Ibarra resume así lo logrado por el neoliberalismo: “hemos derruido buena parte del armazón social que sostenía normativamente la legitimidad de los gobiernos… las constituciones nacionales han sido prácticamente reescritas o sus contenidos subvertidos… En términos más concretos, la abrumadora, interminable avalancha de reformas estructurales del neoliberalismo, explican las desigualdades que se extienden por el mundo”, (p. 24).
Frente a lo anterior, el autor desarrolla, en la línea de Thomas Pikkety, (El capital en el siglo XXI, México: FCE, 2014), una alternativa, una utopía realista, una que parte no de suponer que debe acabarse con el capitalismo, sino reformarlo a fondo, persiguiendo un mínimo de justicia que lo mantenga, a la vez, económicamente viable pero política y moralmente tolerable: “[e]stablecer un ‘impuesto al capital’, llevar a la práctica la renta básica, comprometer al Estado como empleador de última instancia, remodelador de los mercados de trabajo y los regímenes salariales, volver a la tributación progresiva, reestablecer las políticas redistributivas de pleno empleo, de industrialización o de crecimiento…”, (p. 147).

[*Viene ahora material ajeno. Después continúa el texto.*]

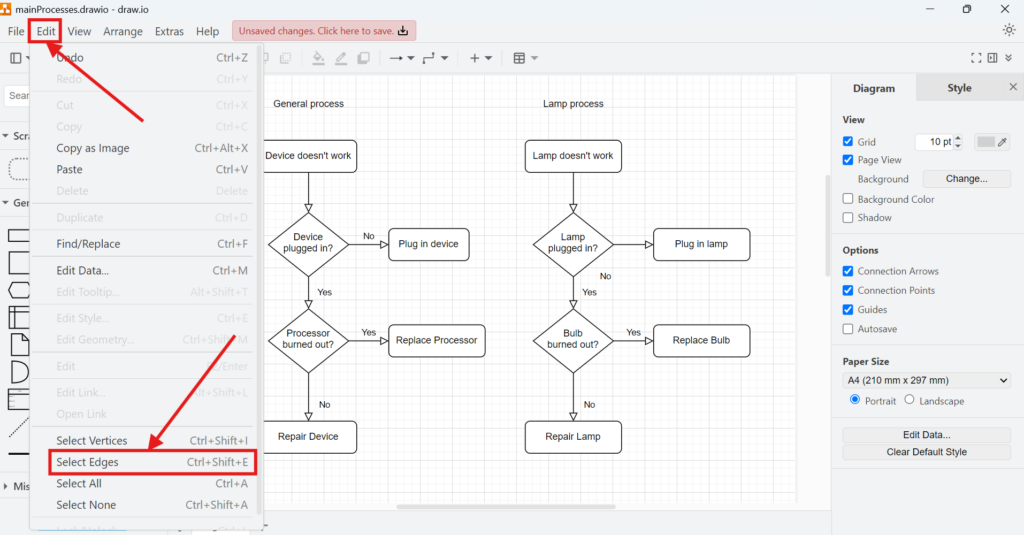Switch to the Style tab

coord(959,88)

Lo logrado por la escuela de Chicago, que empezó a poner en práctica su proyecto tras el golpe militar de 1973 en Chile, queda bien expuesto y explicado en esa mesa de disección que constituye el grueso del libro de David Ibarra. Para empezar, la soberanía de los estados, sus prioridades nacionales, han quedado reducidas al mínimo. Los contenidos redistributivos de impuestos y gasto público –los grandes instrumentos de la política gubernamental–, se convirtieron en meras “rémoras a la eficacia y competitividad internacionales” y el papel económico del Estado quedó reducido a mantener baja la inflación. No debe gobernar sino apenas coadyuvar a la gobernanza. La esencia de la política, ese “quién obtiene qué, cómo y cuándo”, se le encomendó a un artilugio supuestamente impersonal: el mercado, donde los mecanismos democráticos de la soberanía popular para encauzar la acción de las instituciones públicas, apenas si hacen mella. Y esa es una de las razones del creciente “despego” de las mayorías frente a la democracia formal y sus aparatos.
El mercado como el gran corazón de una economía neoliberal ha llevado, entre otras cosas, a que en este siglo la concentración del ingreso sea casi la del siglo XIX. En Estados Unidos, donde se genera el 22 por ciento del PIB mundial, la tasa real de expansión del ingreso entre 2002 y 2007 fue de 3 por ciento pero mientras la del 1 por ciento más rico fue del 10.1 por ciento la del 99 por ciento restante apenas llegó al 1.3 por ciento (p. 114). Es por ello que los pactos sociales que mal que bien sostenían la legitimidad de los gobiernos –el New Deal en Estados Unidos o la Revolución Mexicana aquí– se vinieron abajo.
El trabajo de David Ibarra es conciso. Tras 23 años de TLCAN y neoliberalismo agudo, México sigue ocupando los últimos lugares en los indicadores de la OCDE. Nuestro país continúa como mero aspirante al desarrollo y plagado de ineficacia administrativa, violencia y corrupción. Ya es tiempo de emprender una revolución para superar la “revolución” neoliberal. Los resultados y el sentido de justicia lo demandan.